# Ultrasonic Cleaners



## ohno50 (Dec 30, 2008)

I am familiar with the Branson name because a company I worked for did all their sheet metal work for their assembly plant in Mexico. The prices I see on Ebay for Branson cleaners are more that I would prefer to spend.

Does anyone have any experience with any of the off brands that are out there? Any suggestions where I might purchase one besides the bay?


----------



## shlbsnake (Mar 14, 2006)

I got a jewelry ultrasonic cleaner from Harbor Freight (cheap) and it works just great.
Tony


----------



## GoodwrenchIntim (Feb 22, 2005)

I have a Branson an they are well worth the price


----------



## roadrner (Jul 21, 1999)

Do you use them to strip bodies or just clean parts. Thought about trying one out to strip bodies.  rr


----------



## GoodwrenchIntim (Feb 22, 2005)

Just clean parts, I use Simple green in it


----------



## fordcowboy (Dec 27, 1999)

I have two one for clean parts and one for striping paint.One from harbon freight and one from wal-mart. they work great. fcb


----------



## grungerockjeepe (Jan 8, 2007)

You can strip paint in these? Details, please. Id be VERY interested in knowing about that.


----------



## roadrner (Jul 21, 1999)

Not that i have tried it, but I was thinking of just putting the body in for the soak. Then after the appropriate amount of time, turn it on to shake off the layer of loose paint. Trying to reduce the elbow grease factor when stripping the JLs and AW bods. :freak: rr


----------



## ohno50 (Dec 30, 2008)

GoodwrenchIntim said:


> I have a Branson an they are well worth the price


Did you buy new or used? What model did you buy?


----------



## GoodwrenchIntim (Feb 22, 2005)

used off ebay Branson 200


----------



## noddaz (Aug 6, 1999)

I have been to cheap to step up and by a Branson...
I have a jewelry cleaner from WalMart, works ok when using the special cleaner.
I also have a Harbor Freight ultra sonic cleaner. Works better than the jewelry cleaner...


----------



## GoodwrenchIntim (Feb 22, 2005)

noddaz said:


> I have been to cheap to step up and by a Branson...
> I have a jewelry cleaner from WalMart, works ok when using the special cleaner.
> I also have a Harbor Freight ultra sonic cleaner. Works better than the jewelry cleaner...

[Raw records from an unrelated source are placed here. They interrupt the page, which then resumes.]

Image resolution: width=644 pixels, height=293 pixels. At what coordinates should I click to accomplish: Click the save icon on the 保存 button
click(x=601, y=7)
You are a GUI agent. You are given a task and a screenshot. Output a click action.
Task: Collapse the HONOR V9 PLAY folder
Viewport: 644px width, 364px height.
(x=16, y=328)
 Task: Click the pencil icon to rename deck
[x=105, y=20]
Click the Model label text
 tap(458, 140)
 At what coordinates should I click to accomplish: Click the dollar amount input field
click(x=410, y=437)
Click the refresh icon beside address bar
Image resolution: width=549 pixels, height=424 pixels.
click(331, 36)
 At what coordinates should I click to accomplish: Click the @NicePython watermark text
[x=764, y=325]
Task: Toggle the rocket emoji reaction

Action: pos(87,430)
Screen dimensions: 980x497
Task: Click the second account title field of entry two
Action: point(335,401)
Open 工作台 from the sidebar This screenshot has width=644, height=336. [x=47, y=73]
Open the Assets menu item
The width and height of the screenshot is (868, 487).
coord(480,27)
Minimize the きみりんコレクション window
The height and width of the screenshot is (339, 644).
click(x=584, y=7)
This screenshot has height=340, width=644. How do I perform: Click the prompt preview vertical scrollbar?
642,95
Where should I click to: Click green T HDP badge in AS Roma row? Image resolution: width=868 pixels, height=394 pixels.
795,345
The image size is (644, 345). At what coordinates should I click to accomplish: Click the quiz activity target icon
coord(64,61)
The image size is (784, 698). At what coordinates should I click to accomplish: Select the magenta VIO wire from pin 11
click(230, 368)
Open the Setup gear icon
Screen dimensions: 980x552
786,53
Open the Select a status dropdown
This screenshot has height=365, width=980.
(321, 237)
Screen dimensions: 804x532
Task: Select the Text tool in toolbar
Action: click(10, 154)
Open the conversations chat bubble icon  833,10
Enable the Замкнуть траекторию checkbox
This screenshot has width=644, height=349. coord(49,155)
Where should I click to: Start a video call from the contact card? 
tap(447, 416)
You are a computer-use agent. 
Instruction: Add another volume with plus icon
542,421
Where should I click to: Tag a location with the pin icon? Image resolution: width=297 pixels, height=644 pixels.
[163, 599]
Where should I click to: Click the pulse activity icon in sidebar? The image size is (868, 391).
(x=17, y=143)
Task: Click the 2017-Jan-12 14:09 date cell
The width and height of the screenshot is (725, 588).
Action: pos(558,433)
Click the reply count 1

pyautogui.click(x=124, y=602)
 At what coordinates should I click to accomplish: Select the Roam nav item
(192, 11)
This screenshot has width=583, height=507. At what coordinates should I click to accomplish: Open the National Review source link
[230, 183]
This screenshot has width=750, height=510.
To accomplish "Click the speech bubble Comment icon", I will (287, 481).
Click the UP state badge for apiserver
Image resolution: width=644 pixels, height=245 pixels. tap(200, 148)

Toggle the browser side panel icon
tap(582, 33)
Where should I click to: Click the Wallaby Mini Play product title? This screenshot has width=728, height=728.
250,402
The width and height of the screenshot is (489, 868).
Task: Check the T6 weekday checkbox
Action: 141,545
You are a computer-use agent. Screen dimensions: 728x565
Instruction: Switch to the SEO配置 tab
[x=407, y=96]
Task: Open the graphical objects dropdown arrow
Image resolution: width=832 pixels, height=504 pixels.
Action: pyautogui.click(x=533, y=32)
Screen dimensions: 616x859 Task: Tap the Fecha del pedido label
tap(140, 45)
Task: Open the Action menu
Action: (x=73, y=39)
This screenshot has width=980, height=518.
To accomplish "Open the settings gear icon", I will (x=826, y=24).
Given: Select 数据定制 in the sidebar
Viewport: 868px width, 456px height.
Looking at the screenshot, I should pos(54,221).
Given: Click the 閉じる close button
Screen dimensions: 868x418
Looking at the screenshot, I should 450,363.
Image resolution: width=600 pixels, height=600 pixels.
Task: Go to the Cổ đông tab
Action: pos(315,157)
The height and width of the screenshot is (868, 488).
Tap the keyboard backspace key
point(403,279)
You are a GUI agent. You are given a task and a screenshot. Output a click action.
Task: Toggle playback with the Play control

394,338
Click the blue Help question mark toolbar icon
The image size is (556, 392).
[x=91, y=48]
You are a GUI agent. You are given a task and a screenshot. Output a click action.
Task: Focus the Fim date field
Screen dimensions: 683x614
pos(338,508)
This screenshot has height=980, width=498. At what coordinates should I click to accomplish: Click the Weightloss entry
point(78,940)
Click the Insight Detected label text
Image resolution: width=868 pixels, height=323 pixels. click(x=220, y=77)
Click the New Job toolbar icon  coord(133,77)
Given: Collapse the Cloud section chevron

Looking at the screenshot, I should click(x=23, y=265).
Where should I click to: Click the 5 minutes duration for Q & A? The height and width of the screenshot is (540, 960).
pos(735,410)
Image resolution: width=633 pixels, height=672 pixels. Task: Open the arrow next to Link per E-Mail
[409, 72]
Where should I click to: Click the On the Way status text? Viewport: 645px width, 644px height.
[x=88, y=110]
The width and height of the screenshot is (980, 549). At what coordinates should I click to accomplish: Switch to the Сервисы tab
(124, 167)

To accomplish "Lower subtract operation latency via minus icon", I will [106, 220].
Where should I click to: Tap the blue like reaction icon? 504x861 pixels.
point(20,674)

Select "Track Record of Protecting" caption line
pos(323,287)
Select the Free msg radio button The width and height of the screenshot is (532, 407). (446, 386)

The thing with the cheap ones although they work, They do not have the power of the more expensive ones, the ultrasound generator(or whatever they call it) is not as strong an does not clean as good


----------



## noddaz (Aug 6, 1999)

*Kind of what I figured...*



GoodwrenchIntim said:


> The thing with the cheap ones although they work, They do not have the power of the more expensive ones, the ultrasound generator(or whatever they call it) is not as strong an does not clear as good


That is kind of what I figured....

Scott


----------



## LDThomas (Nov 30, 1999)

The ones from Walmart and Target are not ultra sonic. They are sonic. Sonic cleaners work but not as well as ultra sonic cleaners. I bought a sonic cleaner first but upgraded a couple of years later. Well worth the upgrade.


----------



## resinmonger (Mar 5, 2008)

*Inexpensive alternative Solution*

Cheap Cleaner (sub-sonic)

1) Put Pinesol in a glass. 

2) Put slot car body in glass.

3) Put drinking straw in glass (bendy straws are the best).

4) blow air through the staw thus creating bubbles in the glass.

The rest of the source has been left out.